Wie das Leben selbst wird es an unserer Schule nie langweilig. Es gibt mit neuen Eltern, neuen Kollegen und neuen Kinder immer auch neue spannende Ideen. Wir wollen bewusst diese Ideen aufgreifen und Eltern und Kindern die Freiheit geben mit ihren Begabungen und Erfahrungen zur Lebendigkeit unserer Gemeinschaft beizutragen.


3.Unser Miteinander

3.1.Die Eltern


Eine ganz wichtige Säule unserer Arbeit ist die Einbeziehung der Eltern. Sie tragen die Hauptverantwortung für die Erziehung ihrer Kinder. Sie geben jedoch ein Stück ihrer Erziehungspflicht an uns als Schule ab. Wir sind uns dieser Verantwortung bewusst und legen aus diesem Grund großen Wert auf eine gemeinsame Linie in Elternhaus und Schule. Dazu bedarf es beiderseitiges Verständnis und Kommunikation. Eltern und Lehrer wollen sich gegenseitig respektieren. Erstere akzeptieren die Lehrerinnen als die pädagogischen Fachleute und letztere die Eltern als die Experten für ihre Kinder.

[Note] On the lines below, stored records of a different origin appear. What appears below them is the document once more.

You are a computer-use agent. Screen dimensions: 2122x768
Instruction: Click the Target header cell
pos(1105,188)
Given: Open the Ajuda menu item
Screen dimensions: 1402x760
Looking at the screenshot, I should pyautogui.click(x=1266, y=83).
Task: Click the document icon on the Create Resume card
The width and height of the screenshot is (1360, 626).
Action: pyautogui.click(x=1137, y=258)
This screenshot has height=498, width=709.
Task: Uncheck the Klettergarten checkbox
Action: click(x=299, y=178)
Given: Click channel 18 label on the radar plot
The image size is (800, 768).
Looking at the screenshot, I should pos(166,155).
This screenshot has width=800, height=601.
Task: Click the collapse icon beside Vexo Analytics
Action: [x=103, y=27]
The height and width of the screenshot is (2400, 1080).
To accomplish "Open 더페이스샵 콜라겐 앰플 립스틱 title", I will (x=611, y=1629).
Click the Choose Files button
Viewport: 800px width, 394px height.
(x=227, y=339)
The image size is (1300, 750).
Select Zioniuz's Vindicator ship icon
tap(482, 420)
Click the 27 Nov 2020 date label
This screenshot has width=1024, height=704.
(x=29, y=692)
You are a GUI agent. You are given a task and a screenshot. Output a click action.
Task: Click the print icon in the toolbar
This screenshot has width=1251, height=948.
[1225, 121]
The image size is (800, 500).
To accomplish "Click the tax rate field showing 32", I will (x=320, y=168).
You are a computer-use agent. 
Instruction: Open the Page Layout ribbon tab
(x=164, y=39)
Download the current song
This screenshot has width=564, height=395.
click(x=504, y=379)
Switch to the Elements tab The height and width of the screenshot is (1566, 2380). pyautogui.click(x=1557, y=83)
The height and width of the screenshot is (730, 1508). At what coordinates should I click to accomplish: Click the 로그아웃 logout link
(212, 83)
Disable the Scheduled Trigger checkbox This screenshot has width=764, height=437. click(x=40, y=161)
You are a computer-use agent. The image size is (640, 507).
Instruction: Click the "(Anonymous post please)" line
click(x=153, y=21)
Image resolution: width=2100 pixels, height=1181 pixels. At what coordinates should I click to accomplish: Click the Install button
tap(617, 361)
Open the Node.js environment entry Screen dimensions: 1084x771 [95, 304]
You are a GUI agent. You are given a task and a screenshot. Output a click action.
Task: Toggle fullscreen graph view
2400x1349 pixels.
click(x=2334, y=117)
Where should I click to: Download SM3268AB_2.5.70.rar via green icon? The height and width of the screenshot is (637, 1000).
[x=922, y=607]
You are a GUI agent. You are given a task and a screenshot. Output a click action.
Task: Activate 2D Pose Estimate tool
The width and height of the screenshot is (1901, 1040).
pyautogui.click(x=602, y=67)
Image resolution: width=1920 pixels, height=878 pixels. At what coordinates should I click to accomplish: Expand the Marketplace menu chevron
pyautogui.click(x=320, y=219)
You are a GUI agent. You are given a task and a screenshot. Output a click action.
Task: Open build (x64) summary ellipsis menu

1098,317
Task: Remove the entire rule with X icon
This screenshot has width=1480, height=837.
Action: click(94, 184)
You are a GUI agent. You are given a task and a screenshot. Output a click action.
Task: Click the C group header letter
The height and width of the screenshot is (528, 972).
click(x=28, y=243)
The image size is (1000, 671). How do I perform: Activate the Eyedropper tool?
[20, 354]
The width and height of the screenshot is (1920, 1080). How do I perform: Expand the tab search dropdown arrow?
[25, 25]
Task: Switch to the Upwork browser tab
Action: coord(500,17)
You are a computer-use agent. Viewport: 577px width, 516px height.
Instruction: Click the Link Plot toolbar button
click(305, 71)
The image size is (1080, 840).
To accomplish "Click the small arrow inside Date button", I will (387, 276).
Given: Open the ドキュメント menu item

Die Eltern sind immer in der Schule willkommen! Es besteht immer die Möglichkeit über die individuelle E-Mail oder persönlich einen Gesprächstermin mit jedem Kollegen zu vereinbaren. In regelmäßigen Abständen finden Schulsprechtage statt, bei denen sowohl Klassenlehrer als auch Fachlehrer einbezogen sind. Wir bitten jedoch ausdrücklich darum von Gesprächen zwischen „Tür und Angel“ abzusehen. Sie treffen die Mitarbeiter meist unverhofft, unvorbereitet und mit ziemlicher Sicherheit auch noch zum falschen Zeitpunkt. Mit ein wenig Bedenkzeit lassen sich Konflikte und vorschnelle, unbedachte Äußerungen vermeiden.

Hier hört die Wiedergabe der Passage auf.